Бедная женщина вовсе не того ожидала. Сначала она даже не поняла слов незнакомца. Тот повторил ей гнусное предложение. У нее потемнело в глазах. Она не находила слов для ответа…
– Я… я не тому обучена… Меня учили, что жена не владеет собою… Я спрошу мужа,– бормотала она, едва сознавая, что говорит.
Бросившись к мужу, она с ужасом передала ему о предложении посетителя.
– Дорогая моя,– сказал муж,– успокойся… Господь посылает нам тяжкие испытания… Видно, и эту чашу крайнего унижения мы должны испить до дна…
– Как?! – вскричала жена.– Я не понимаю тебя…
– Говорю тебе, что мы теперь беззащитны, и нас всякий может оскорбить, как пожелает. Но мы уже жестоко поплатились за то, что я, в безумном ослеплении богатством, основал все свои надежды на своих силах, на богатстве и забыл, что вся наша жизнь, со всеми ее радостями и печалями, в руках Божиих. Нет! Теперь уже ничто не поколеблет моего упования. Что бы ни было с нами, предадимся воле Божией… Пойди и откажи человеку тому.
Выслушав негодующий отказ, вельможа, с притворной насмешкой, повернулся к выходу и, позабыв о принятой на себя роли благотворителя, злобно сказал тюремщику:
– Зачем дозволяешь свободно приходить к таким колодникам?
Кому не известно, что ни один человек не может настолько огрубеть и закоснеть во зле, чтобы у него не осталось искры совести? Нет, даже у самых страшных злодеев эта искра никогда совсем не угасает, а подчас разгорается пожаром, который ярко озаряет все, самые сокровенные, глубины сердца, и человек с ужасом читает огненный свиток своих, может быть, давно забытых злодеяний.
С мрачным отчаянием в душе сидел в соседней с Памфилом комнате злодей, ожидая со дня на день позорной казни, и вот теперь, впервые после долгого усыпления, совесть пробудилась в нем и громко заговорила.
«Какая ужасная участь! – размышлял он.– А все же они не захотели избавиться от беды ценою бесчестия… Вельможа наверное обогатил бы их. Купец вновь скоро разжился бы и вернул все прежнее богатство. Они предпочли сохранить заповедь Божию… А я, окаянный, как я жил? Даже мысль о Боге никогда не пронеслась в моей душе… И вот теперь я обременен не цепями, но страшной тяжестью моих злодеяний…» [2].
И разбойник, гремя тяжелыми оковами, приблизился к едва заметному отверстию в соседнюю камеру.
– Знайте, что рядом с вами – страшный злодей. Много, много крови пролито мною, и скоро меня казнят за мои злодеяния.

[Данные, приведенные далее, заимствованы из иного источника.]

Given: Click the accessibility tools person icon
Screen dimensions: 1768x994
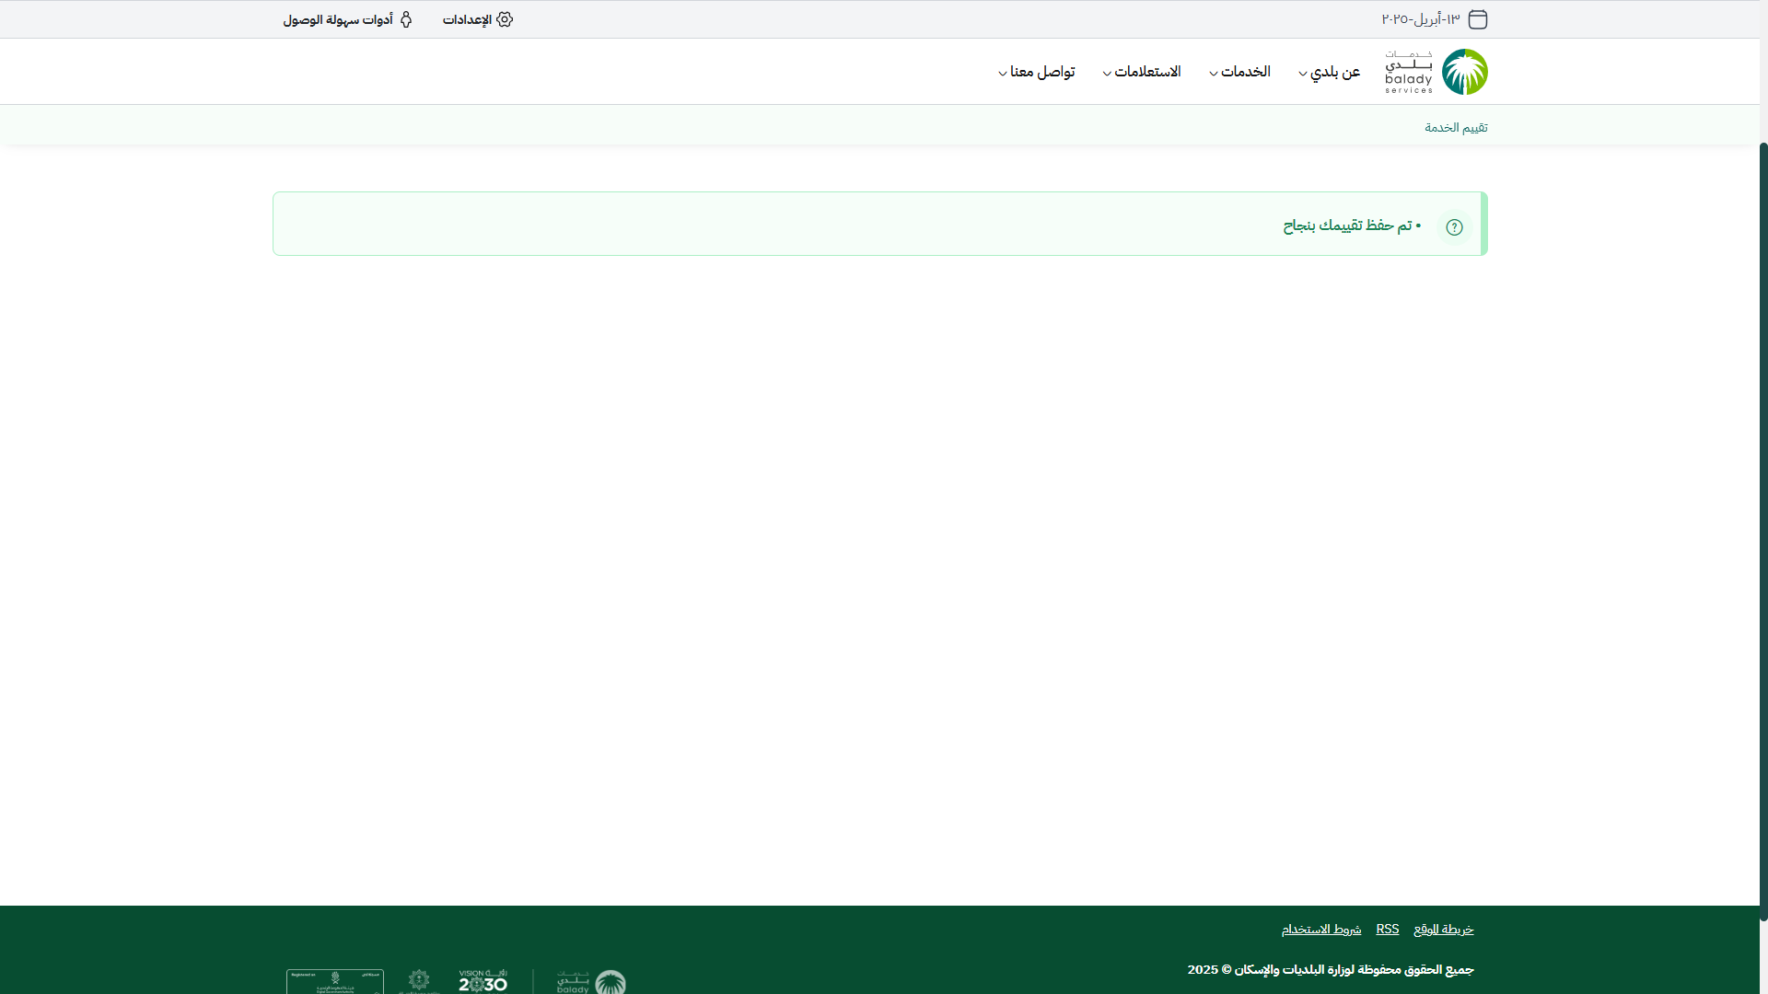Looking at the screenshot, I should point(406,19).
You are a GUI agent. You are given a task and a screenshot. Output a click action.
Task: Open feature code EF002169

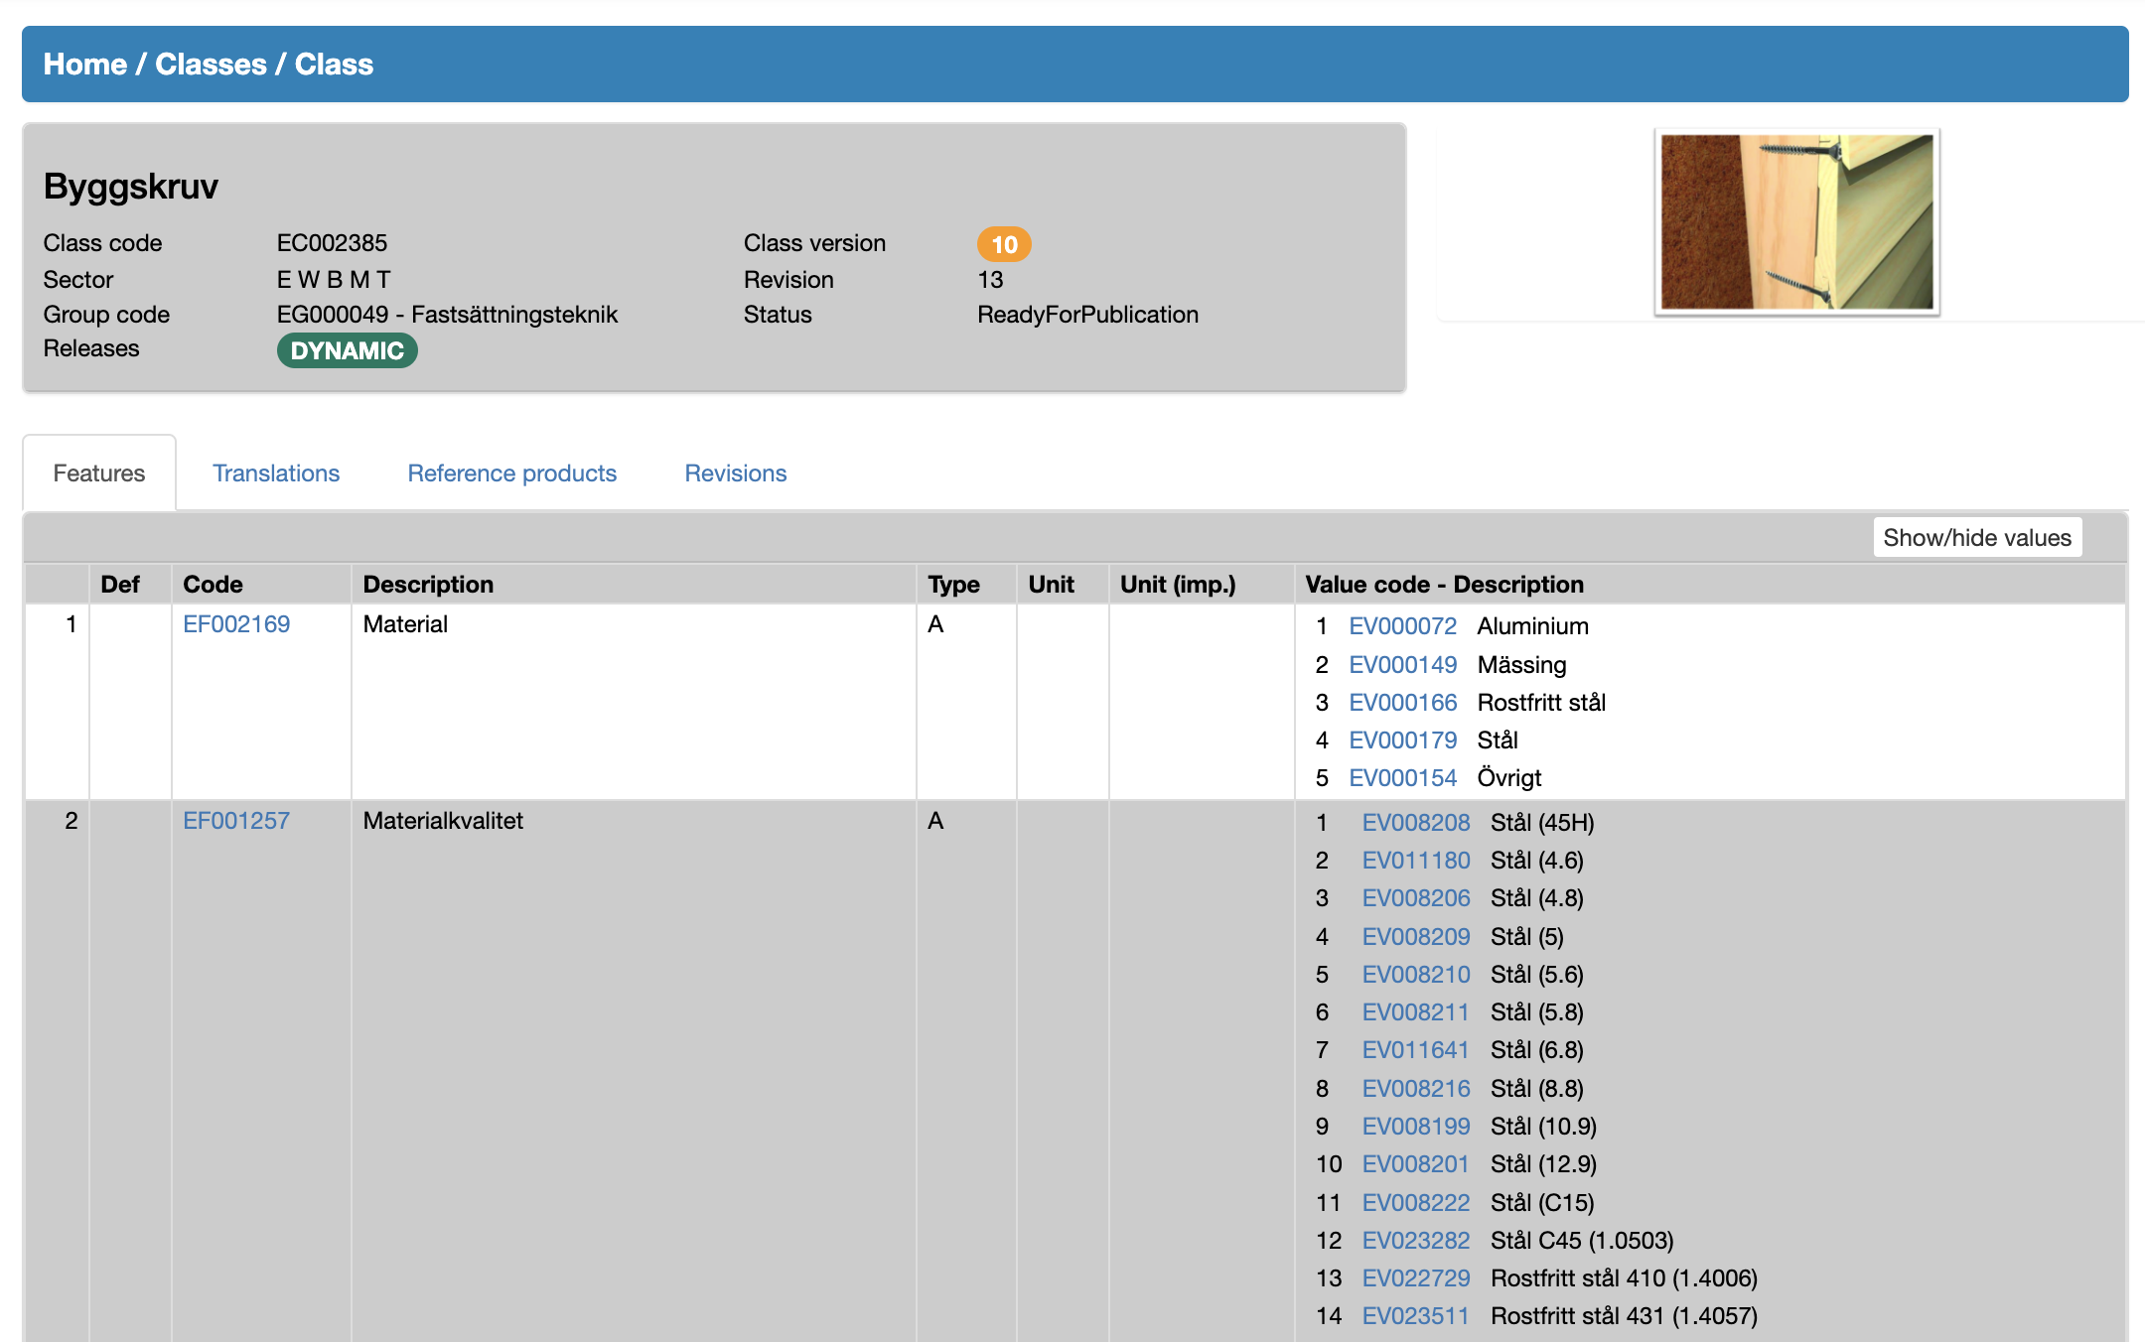point(236,624)
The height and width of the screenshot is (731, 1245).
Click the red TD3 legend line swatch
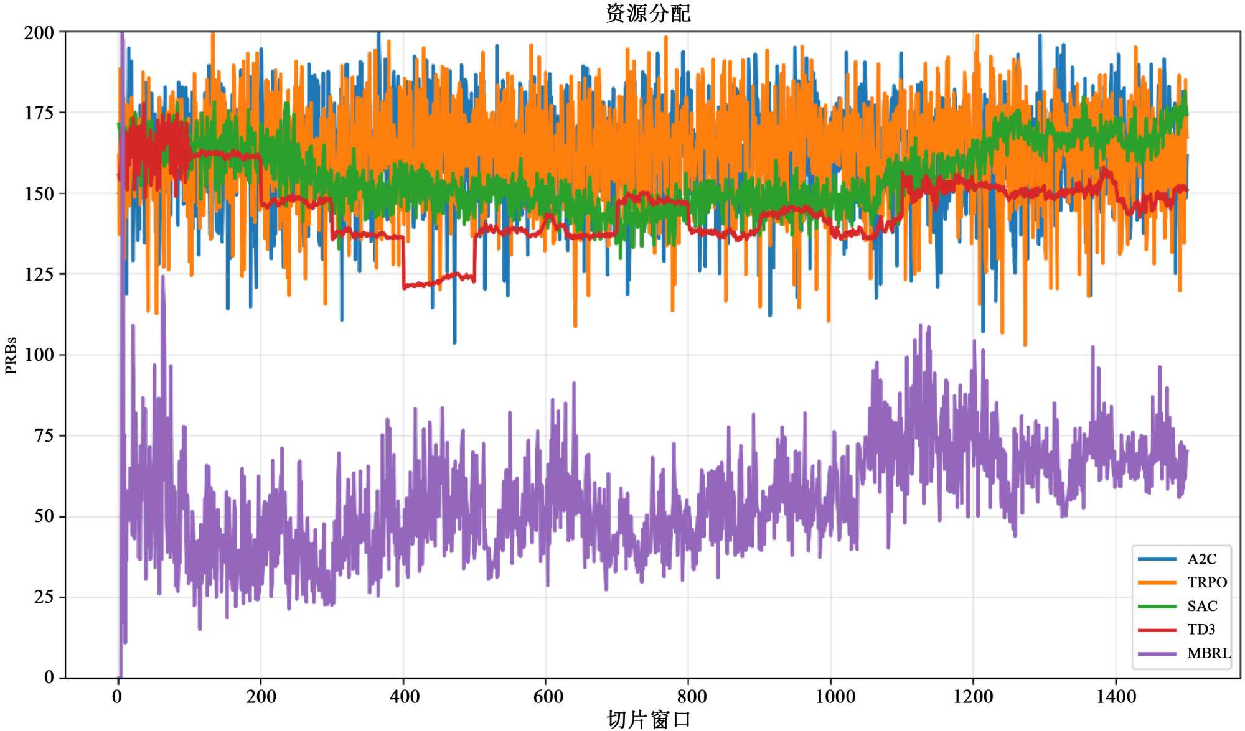pyautogui.click(x=1157, y=630)
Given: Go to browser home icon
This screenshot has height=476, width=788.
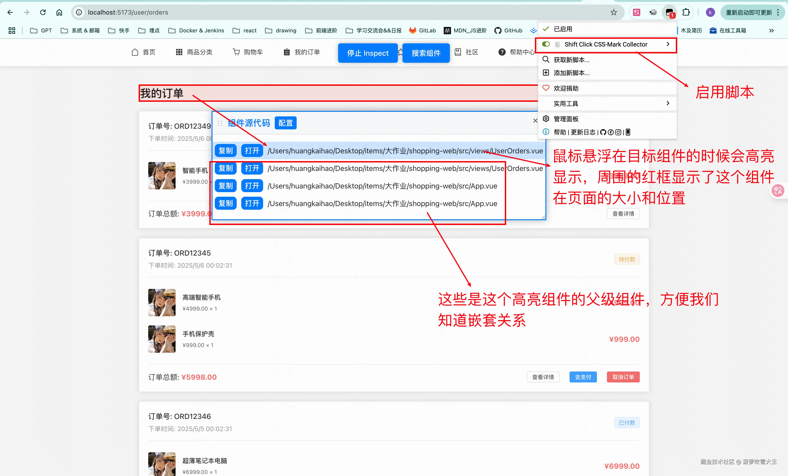Looking at the screenshot, I should pyautogui.click(x=59, y=12).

Быстро обернувшись в ту сторону, откуда столь неожиданно раздались слова разбойника, Памфил и его жена стали прислушиваться. Разбойник продолжал:
– Сегодня мне пришлось узнать, что вы, среди ужасных несчастий, не поколебались в верности Богу, и я от всего сердца пожелал вам избавления. Посмотрите из-за решетки вот на тот уступ городской стены, с обвалившимся камнем. Видите его? Под углом уступа в земле скрыто много золота. Мне оно не нужно более: завтра я буду обезглавлен. Раскопайте землю, возьмите сокровища себе, заплатите долг и будьте счастливы, но не забудьте помолиться Господу о моей бедной душе… Вознесите вашу чистую молитву к престолу Божию, чтобы я, сам не знавший милости, получил помилование…
Слезы обильно текли из глаз разбойника.
Скоро он понес достойную казнь.
На другой день жена сказала Памфилу:
– Не дозволишь ли, господин мой, сходить к тому месту, о котором говорил разбойник?
– Что ж? – отвечал муж. – Как знаешь…
– Может быть, это и правда?
– Ступай! – ответил муж.
Темнота быстро наступает на юге. Молодая женщина с заступом в руках давно уже отыскала указанное разбойником место и только ждала, когда стемнеет и не будет видно прохожих. Приступив к работе, она очень скоро ударила заступом в железную доску. Подняв ее, она с невыразимым трепетом сердца ощупала руками большой сосуд, наполненный золотом. От волнения у нее дрожали руки и ноги. Немного успокоившись, она, никем не замеченная, перетаскала сокровища в убогую хижину на краю города, служившую ей пристанищем после продажи прежнего роскошного дома.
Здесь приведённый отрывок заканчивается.